Le Pmi insomma dovrebbero cercare di superare la logica delle pur utili misure di sostegno al reddito come buoni pasto e buoni benzina, puntando con più coraggio sui servizi atti a migliorare il benessere dei lavoratori e il già citato equilibrio tra lavoro e vita privata. La semplificazione amministrativa del sistema preso nel suo insieme passa dalla sua modernizzazione in chiave digitale, compresa l’implementazione dei pagamenti elettronici e dell’utilizzo delle piattaforme di e-commerce per la gestione dei benefit pubblici e aziendale.
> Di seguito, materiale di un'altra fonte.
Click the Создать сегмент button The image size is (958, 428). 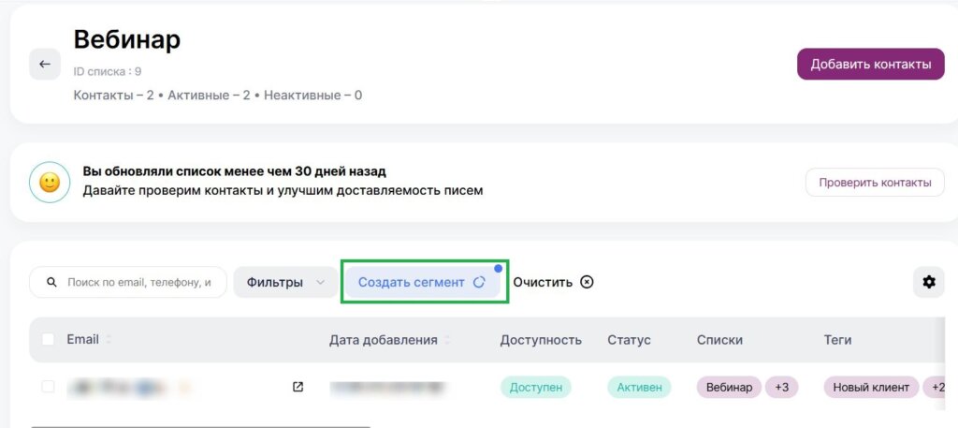pyautogui.click(x=412, y=282)
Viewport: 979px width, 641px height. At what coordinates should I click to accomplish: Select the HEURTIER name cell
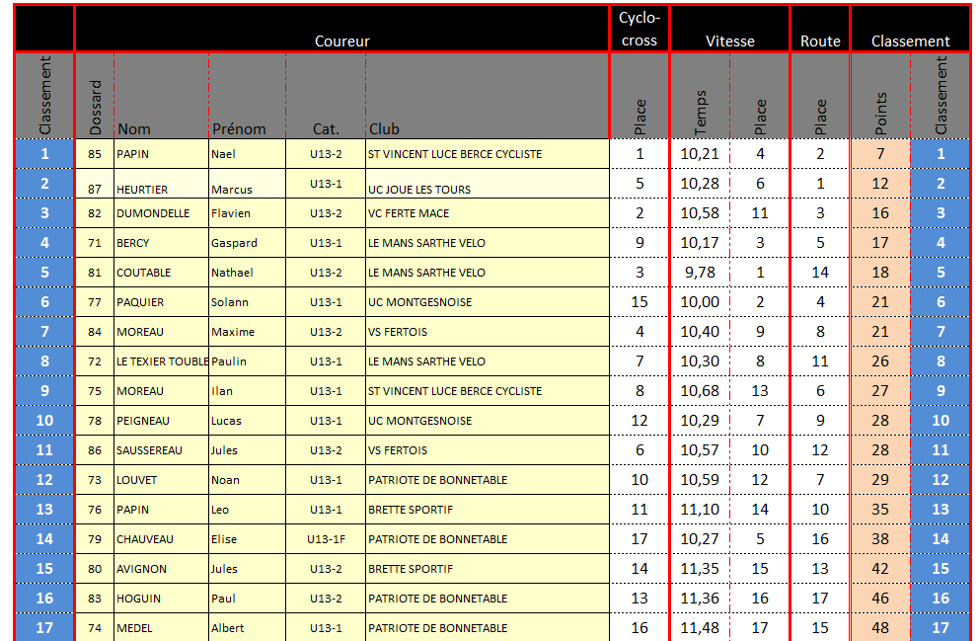[142, 189]
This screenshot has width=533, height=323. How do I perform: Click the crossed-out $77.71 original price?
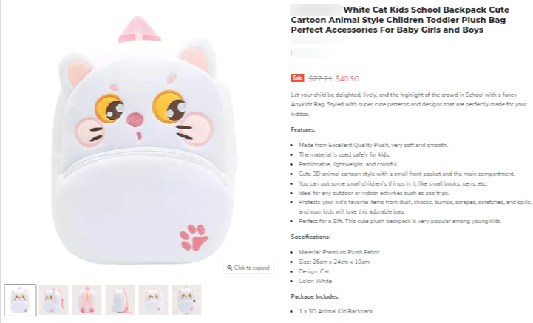tap(319, 78)
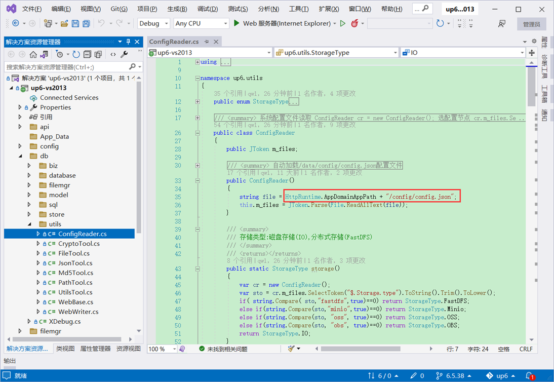554x382 pixels.
Task: Click the Save All toolbar icon
Action: pos(86,23)
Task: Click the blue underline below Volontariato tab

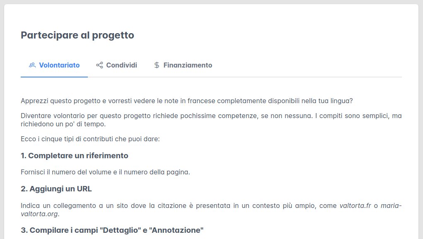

Un’ampia campagna di formazione informazione e sensibilizzazione tra PMI, associazioni dei datori di lavoro, sindacati, fornitori di servizi di welfare e consulenti aziendali, è auspicabile per allargare il raggio di azione del welfare aziendale e renderlo più inclusivo e accessibile.
In conclusione, la congiuntura economica internazionale spinge le imprese italiane verso il welfare aziendale, ma per ottenere risultati concreti occorre uno sforzo concertato per superare le barriere burocratiche, amministrative, legislative, investendo sulla digitalizzazione e la formazione. Si tratta di un investimento centrale anche considerando l’impatto che sistemi di welfare aziendale avanzati possono avere nel contribuire alla stabilizzazione dei trend demografici come dimostrano i casi di altri Paesi europei, dalla Francia alla Svezia.